The Study of Tamoxifen and Raloxifene (STAR), a five-year breast cancer prevention trial that will enroll up to 22,000 high-risk participants, will offer a head-to-head comparison of the two drugs. Completing this trial is very important, according to Dr. Cauley, because it is expected to show whether the two agents are equivalent in reducing breast cancer in women at high risk for this disease and whether one agent produces fewer undesirable side effects.

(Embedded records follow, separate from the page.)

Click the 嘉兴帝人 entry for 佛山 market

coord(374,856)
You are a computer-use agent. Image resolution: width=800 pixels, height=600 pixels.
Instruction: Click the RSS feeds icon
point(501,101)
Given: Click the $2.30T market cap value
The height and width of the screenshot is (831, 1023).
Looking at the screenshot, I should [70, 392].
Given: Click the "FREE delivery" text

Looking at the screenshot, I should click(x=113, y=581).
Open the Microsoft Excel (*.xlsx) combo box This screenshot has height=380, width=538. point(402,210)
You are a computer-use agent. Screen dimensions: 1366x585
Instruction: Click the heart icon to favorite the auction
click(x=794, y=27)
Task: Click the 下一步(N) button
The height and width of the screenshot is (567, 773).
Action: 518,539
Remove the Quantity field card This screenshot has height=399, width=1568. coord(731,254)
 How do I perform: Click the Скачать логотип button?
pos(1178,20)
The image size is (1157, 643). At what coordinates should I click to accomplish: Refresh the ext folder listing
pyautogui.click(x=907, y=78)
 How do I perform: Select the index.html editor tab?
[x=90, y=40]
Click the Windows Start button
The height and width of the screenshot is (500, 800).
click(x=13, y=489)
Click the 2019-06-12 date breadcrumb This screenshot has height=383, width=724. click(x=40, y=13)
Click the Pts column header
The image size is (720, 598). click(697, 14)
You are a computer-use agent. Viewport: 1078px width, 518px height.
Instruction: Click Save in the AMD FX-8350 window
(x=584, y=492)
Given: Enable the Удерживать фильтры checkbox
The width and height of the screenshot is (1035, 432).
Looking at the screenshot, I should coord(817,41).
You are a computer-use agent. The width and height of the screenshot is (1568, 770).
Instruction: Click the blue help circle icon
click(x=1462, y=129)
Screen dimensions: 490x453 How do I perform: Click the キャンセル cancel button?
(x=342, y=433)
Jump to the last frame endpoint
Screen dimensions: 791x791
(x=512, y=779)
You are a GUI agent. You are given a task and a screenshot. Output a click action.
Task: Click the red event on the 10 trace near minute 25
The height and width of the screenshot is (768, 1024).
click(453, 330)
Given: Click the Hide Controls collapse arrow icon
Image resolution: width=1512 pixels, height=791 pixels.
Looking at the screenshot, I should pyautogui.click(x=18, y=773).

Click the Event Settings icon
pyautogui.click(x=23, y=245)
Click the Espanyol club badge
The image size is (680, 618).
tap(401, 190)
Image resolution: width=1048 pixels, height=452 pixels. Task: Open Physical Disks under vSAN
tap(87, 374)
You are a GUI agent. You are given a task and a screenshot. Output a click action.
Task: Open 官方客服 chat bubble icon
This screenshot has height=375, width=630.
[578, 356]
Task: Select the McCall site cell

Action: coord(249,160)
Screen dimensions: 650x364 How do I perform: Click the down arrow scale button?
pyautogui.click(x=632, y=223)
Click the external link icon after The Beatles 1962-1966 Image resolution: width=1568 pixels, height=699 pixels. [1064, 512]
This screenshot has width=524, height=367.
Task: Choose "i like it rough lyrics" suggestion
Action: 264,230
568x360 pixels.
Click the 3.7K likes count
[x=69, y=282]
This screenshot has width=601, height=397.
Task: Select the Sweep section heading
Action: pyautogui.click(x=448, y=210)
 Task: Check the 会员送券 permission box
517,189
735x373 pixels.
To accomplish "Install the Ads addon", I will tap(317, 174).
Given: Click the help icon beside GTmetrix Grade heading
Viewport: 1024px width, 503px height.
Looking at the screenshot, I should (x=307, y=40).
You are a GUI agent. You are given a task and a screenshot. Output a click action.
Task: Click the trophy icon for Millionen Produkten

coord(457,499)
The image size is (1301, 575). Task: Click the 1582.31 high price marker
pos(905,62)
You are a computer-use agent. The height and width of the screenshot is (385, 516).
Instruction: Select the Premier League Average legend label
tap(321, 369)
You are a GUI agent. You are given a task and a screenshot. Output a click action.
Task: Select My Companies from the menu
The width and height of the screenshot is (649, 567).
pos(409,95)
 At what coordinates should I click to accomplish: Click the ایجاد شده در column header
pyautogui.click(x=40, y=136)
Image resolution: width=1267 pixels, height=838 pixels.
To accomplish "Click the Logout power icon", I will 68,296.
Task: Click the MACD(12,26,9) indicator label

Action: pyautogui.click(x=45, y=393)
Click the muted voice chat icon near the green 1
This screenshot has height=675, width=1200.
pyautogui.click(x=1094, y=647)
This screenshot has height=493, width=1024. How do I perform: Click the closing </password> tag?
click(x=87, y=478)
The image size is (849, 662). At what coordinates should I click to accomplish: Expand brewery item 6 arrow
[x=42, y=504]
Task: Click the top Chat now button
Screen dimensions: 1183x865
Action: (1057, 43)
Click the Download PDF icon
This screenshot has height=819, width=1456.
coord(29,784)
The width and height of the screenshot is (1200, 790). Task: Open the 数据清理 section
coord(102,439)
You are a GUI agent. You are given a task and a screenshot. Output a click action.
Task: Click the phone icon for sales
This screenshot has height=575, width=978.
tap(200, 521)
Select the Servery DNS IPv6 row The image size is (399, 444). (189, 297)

In the MORE study, raloxifene also was shown to increase bone density and reduce vertebral fractures. Previous studies of tamoxifen also have shown its ability to increase bone density and reduce fractures, but this effect was not statistically significant in the BCPT. Both agents also reduce levels of so-called bad cholesterol, which could reduce heart disease; however, the effects of tamoxifen on reducing heart disease were not statistically significant in the BCPT. The effect of raloxifene on reducing heart disease and breast cancer is currently under study in the Raloxifene Use for the Heart (RUTH) study, which recently completed enrolling more than 10,000 older women at risk of heart disease. Longer-term effects of raloxifene on reducing the incidence of breast cancer in post-menopausal women will be evaluated in the Continuing Outcomes Relevant to Evista (CORE) trial.

Venous thromboembolism, or obstruction of a blood vessel, is a serious, although infrequently reported side effect of raloxifene. Other side effects associated with raloxifene include flu symptoms, hot flashes, leg cramps, endometrial cavity fluid and peripheral edema.

Other authors of the MORE paper include Steven Eckert, Ph.D., Kathryn A. Krueger, M.D., Sheryl L. Silfen, M.D., Erin L. Walls, E.L.S., Douglas B. Muchmore, M.D., and Henry Schmitt, M.D., of Eli Lilly and Co.; Larry Norton, M.D., of Memorial Sloan-Kettering Cancer Center, New York; David W. Purdie, M.D., of the Centre for Metabolic Bone Disease, University of Hull and the Royal Hull Hospitals, England; Jordi Farrerons, M.D., of Hospital Santa Cruz and San Pablo, Spain; Avraham Karasik, M.D., of Chaim Sheba Medical Center, Israel; Dan Mellstrom, M.D., Ph.D., Department of Geriatrics, Sahlgrenska University Hospital, Sweden; Kong Wah Ng, M.D., The University of Melbourne Department of Medicine, Australia; Jan J. Stepan, M.D., D.Sc., Charles University, Third Department of Internal Medicine, Czech Republic; Trevor J. Powles, Ph.D., of the Breast Unit, Royal Marsden NHS Trust Hospital; Monica Morrow, M.D., of the department of surgery, Northwestern University Medical School; Marc E. Lippman, M.D., of the Lombardi Cancer Center, Georgetown University Medical Center; Alberto Costa, M.D., of the European Institute of Oncology, Italy; and V. Craig Jordan, Ph.D., D.Sc., of the Robert H. Lurie Cancer Center, Northwestern University.